Different data types are best stored in different data formats.

For tabular data:
 * `.csv`
 * Parquet

For nstructured, non-relational data:
* `JSON`: JavaScript Object Notation, an open standard file format that uses human-readable text. The data may be attribute-value pairs and arrays. It is language-independent. The syntax looks like this:

                    {
                    "firstName": "John",
                    "lastName": "Smith",
                    "isAlive": true,
                    "age": 27,
                    "address": {
                        "streetAddress": "21 2nd Street",
                        "city": "New York",
                        "state": "NY",
                        "postalCode": "10021-3100"
                    }

For pixelized raster data (can be read using `rasterio`):
* `GeoTIFF`: metadata standard that allows for georeferencing information embedded in a TIFF (Tagged Image File Format) file. GeoTIFF is enhanced to be cloud optimized.
* `GeoJSON`: GeoJSON is a format for encoding a variety of geographic data structures in the JSON format.

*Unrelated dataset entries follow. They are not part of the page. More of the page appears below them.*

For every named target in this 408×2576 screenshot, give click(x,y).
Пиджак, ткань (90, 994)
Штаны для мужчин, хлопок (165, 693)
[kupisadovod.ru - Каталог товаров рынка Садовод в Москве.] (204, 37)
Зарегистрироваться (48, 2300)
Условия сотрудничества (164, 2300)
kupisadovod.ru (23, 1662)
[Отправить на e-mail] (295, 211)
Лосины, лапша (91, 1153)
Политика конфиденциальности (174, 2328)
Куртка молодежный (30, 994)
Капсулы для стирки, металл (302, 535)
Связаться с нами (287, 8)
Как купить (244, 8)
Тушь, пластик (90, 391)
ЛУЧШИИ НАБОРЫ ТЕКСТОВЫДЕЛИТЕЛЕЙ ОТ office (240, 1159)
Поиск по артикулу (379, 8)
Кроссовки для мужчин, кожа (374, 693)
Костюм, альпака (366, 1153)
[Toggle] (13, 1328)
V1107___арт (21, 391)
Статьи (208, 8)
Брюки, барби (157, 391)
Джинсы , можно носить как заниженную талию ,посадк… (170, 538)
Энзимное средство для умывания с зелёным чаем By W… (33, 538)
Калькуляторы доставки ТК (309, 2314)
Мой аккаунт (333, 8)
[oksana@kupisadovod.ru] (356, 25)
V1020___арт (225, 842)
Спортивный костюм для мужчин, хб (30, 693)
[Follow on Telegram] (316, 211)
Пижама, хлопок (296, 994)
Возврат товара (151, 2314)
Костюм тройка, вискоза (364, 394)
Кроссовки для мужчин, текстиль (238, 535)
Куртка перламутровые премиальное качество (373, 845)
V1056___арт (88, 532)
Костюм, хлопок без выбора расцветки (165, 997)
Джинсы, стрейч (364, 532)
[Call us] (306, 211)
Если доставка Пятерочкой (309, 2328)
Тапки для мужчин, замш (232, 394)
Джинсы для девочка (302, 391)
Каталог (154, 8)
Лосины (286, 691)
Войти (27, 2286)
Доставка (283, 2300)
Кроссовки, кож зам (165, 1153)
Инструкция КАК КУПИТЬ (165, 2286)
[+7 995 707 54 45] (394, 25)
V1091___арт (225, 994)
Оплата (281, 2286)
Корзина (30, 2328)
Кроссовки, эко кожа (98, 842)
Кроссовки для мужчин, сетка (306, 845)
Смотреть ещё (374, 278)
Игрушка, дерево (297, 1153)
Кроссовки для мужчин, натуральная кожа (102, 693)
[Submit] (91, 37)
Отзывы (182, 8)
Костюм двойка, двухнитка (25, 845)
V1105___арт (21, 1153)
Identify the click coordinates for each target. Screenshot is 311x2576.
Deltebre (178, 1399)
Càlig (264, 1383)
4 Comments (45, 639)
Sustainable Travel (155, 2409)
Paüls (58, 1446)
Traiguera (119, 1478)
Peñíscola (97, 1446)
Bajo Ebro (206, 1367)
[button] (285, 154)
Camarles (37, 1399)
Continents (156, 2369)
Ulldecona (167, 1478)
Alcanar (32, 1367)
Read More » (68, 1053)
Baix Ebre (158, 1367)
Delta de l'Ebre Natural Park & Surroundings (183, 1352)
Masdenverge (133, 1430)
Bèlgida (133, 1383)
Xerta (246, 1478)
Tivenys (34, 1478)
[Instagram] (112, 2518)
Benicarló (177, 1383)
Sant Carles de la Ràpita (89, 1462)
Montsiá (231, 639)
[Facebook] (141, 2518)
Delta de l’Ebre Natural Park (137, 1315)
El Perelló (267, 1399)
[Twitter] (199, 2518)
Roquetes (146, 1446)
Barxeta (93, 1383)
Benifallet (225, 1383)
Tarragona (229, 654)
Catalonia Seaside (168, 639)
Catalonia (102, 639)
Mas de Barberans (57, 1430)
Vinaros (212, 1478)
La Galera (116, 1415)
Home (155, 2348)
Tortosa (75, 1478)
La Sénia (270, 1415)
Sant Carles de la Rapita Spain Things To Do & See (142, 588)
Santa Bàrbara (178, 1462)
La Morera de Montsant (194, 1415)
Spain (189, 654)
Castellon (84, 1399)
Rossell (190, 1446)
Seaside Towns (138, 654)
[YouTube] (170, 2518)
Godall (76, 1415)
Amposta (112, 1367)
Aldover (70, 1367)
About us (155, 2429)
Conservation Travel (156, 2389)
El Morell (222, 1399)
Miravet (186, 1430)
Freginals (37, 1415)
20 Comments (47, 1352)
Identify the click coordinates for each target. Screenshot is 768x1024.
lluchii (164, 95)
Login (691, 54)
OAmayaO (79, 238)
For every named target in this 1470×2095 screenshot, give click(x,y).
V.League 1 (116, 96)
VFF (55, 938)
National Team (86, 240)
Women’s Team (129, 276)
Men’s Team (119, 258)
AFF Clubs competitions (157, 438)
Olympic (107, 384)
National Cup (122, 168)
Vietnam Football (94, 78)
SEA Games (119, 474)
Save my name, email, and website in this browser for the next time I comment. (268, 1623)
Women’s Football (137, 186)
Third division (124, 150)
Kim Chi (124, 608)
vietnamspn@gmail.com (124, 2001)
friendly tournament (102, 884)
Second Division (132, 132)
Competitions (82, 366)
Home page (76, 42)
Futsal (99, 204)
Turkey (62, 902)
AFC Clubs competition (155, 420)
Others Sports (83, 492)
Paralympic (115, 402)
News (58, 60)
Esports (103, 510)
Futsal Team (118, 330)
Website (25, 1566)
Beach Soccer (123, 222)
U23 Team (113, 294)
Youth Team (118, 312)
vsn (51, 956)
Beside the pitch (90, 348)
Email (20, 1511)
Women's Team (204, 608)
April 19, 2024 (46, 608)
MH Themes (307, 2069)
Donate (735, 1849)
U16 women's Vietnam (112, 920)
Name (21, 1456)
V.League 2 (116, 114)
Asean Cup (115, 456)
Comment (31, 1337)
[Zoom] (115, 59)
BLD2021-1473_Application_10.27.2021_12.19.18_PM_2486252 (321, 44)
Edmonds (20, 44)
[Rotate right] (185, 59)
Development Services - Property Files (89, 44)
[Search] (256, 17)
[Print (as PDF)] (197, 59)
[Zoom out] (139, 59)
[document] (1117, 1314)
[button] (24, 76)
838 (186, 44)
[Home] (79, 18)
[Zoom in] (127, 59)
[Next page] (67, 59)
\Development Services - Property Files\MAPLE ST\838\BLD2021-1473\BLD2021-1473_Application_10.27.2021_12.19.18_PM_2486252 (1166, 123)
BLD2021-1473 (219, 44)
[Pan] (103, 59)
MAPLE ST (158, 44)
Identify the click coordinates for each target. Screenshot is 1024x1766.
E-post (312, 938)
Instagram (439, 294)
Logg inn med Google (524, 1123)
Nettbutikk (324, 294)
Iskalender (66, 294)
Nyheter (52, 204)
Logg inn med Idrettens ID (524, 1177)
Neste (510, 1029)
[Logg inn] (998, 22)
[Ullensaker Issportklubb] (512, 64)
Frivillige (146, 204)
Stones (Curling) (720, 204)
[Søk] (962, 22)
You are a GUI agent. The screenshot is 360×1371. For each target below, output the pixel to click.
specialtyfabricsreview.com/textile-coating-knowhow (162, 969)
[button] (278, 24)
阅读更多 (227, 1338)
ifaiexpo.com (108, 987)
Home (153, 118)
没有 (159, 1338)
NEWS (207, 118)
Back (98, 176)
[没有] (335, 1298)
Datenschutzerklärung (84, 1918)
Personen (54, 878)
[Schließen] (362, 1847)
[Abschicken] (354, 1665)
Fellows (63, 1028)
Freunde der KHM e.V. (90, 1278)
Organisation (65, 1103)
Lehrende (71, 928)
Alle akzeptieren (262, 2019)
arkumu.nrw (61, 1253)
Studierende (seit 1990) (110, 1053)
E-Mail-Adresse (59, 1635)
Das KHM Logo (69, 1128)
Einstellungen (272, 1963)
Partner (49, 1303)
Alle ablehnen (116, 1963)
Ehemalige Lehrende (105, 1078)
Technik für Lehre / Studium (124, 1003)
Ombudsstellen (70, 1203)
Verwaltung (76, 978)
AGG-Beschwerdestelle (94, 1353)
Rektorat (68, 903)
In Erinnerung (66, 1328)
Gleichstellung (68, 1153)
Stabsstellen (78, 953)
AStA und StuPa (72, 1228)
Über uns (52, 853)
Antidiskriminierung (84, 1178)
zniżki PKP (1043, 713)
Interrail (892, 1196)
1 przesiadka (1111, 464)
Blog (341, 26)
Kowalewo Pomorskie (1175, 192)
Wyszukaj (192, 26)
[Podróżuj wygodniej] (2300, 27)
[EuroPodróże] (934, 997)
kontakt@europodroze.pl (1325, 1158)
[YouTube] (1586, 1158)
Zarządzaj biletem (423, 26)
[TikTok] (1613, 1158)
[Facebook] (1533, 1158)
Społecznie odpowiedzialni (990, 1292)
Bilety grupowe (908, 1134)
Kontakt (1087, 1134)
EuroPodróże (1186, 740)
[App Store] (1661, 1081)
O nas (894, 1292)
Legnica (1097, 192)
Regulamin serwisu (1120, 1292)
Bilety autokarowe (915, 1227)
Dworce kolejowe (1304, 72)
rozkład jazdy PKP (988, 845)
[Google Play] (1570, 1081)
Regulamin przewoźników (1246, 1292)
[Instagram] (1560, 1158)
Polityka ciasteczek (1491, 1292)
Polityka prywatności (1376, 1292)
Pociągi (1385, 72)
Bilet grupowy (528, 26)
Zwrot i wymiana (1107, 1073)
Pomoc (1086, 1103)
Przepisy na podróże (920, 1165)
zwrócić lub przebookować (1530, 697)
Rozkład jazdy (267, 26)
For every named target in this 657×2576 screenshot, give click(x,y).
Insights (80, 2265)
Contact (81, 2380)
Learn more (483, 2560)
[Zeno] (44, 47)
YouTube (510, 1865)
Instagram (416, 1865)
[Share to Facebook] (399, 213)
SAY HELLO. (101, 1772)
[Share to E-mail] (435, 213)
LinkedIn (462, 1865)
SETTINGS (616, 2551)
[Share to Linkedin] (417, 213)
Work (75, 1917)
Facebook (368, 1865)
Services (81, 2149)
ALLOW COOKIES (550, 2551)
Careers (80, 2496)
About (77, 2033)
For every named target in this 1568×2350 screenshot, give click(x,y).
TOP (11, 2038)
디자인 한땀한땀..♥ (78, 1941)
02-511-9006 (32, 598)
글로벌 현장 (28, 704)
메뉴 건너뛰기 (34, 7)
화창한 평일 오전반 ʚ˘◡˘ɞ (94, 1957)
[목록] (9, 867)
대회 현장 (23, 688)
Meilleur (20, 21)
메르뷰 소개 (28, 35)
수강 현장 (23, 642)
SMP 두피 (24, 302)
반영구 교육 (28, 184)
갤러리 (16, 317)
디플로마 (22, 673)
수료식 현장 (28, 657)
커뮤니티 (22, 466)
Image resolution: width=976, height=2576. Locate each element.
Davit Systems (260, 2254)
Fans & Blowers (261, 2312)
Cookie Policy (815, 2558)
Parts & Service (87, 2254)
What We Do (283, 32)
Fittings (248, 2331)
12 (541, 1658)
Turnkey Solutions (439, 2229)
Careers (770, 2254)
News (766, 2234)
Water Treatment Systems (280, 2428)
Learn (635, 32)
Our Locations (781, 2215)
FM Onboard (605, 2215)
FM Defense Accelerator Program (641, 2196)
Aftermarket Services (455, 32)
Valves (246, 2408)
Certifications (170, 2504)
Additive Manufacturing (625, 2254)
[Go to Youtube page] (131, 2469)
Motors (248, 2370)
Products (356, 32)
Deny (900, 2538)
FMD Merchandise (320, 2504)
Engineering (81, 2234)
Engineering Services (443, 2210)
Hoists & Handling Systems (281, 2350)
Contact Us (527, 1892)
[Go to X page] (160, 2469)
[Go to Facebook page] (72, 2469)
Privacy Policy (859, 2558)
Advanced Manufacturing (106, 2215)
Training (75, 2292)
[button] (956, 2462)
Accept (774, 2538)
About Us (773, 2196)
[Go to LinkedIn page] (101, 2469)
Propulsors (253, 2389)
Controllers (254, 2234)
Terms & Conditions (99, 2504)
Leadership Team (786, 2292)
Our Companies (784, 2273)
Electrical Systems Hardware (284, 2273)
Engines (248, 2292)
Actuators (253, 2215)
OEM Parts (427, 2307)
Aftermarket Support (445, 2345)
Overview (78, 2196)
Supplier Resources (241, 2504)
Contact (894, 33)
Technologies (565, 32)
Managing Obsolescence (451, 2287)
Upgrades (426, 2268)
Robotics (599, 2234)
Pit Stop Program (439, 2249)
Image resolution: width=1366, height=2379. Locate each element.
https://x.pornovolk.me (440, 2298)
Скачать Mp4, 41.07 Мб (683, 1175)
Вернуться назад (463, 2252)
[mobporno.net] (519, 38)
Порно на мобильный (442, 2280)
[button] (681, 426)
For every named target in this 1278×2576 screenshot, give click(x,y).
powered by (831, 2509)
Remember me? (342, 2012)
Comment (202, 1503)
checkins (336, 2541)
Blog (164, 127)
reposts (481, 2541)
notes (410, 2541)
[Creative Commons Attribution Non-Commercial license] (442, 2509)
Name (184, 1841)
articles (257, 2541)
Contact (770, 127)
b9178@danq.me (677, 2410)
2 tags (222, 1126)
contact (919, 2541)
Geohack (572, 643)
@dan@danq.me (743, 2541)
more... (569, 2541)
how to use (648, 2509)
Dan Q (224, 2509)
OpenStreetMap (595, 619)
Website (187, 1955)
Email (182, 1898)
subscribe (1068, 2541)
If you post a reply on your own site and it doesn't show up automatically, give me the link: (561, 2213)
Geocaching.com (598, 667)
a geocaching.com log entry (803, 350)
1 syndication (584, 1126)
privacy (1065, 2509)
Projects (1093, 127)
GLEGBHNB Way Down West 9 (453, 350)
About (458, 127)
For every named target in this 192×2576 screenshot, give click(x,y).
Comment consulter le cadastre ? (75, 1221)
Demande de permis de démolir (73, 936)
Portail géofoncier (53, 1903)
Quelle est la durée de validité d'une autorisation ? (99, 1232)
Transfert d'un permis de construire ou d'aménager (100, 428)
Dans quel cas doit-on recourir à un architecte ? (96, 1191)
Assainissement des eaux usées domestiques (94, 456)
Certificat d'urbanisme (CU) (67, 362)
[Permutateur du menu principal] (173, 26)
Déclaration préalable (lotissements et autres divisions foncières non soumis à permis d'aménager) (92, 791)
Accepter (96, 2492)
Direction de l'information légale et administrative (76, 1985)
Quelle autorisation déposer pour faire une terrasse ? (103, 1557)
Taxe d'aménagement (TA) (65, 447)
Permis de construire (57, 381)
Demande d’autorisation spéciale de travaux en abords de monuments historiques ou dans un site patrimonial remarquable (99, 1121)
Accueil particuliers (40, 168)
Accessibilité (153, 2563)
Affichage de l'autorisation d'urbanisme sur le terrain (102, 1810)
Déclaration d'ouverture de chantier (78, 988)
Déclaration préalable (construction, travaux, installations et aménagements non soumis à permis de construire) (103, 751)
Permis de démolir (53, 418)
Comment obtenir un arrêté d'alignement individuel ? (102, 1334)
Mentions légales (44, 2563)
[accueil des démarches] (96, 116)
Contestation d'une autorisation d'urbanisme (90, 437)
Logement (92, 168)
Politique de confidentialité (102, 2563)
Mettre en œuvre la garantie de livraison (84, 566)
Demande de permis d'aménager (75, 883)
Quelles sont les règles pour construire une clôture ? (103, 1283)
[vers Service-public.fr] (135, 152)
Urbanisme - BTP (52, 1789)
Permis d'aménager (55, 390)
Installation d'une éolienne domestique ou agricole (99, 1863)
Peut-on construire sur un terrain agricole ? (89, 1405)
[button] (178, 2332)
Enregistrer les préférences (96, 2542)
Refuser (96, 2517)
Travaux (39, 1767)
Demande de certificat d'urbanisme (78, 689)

For big heterogeneous data wth different data types:
* `NetCDF4`
* `HDF5`
* `Zarr`



This notebook didn't get completed beyond this point. 

### Reading GeoTIFF raster data with rasterio

Here an example of reading a GeoTIFF:

In [18]:
#libraries needed
import requests, zipfile , os, io
import folium
import geopandas as gpd
import matplotlib.pyplot as plt
import numpy as np
import pandas as pd
#import pycrs
import h5py
import rasterio
import netCDF4 as nc
import wget


from folium.plugins import MarkerCluster
from rasterio.mask import mask
from rasterio.plot import show

Next we want to download the data file, rename it, unzip it if needed, and then place it in the right location to use here. 

In [6]:
# download the data with wget

fname = 'HYP_50M_SR'
wget.download("https://www.dropbox.com/s/j5lxhd8uxrtsxko/"+str(fname)+"?dl=1") # note the last character as a string to request the file itself

#This will be saved to the lecture notes folder, but we want to put it in a new folder for data associated with these notes with the following command:

os.replace(fname + '.tif', './data_for_notes/' + fname + '.tif')

Now we have the .tif file in the data folder. Next we want to get the Digital Elevation Map out of it using rasterio. Some basic commands to use here:

In [17]:
elevation = rasterio.open("./data_for_notes/" + fname + ".tif")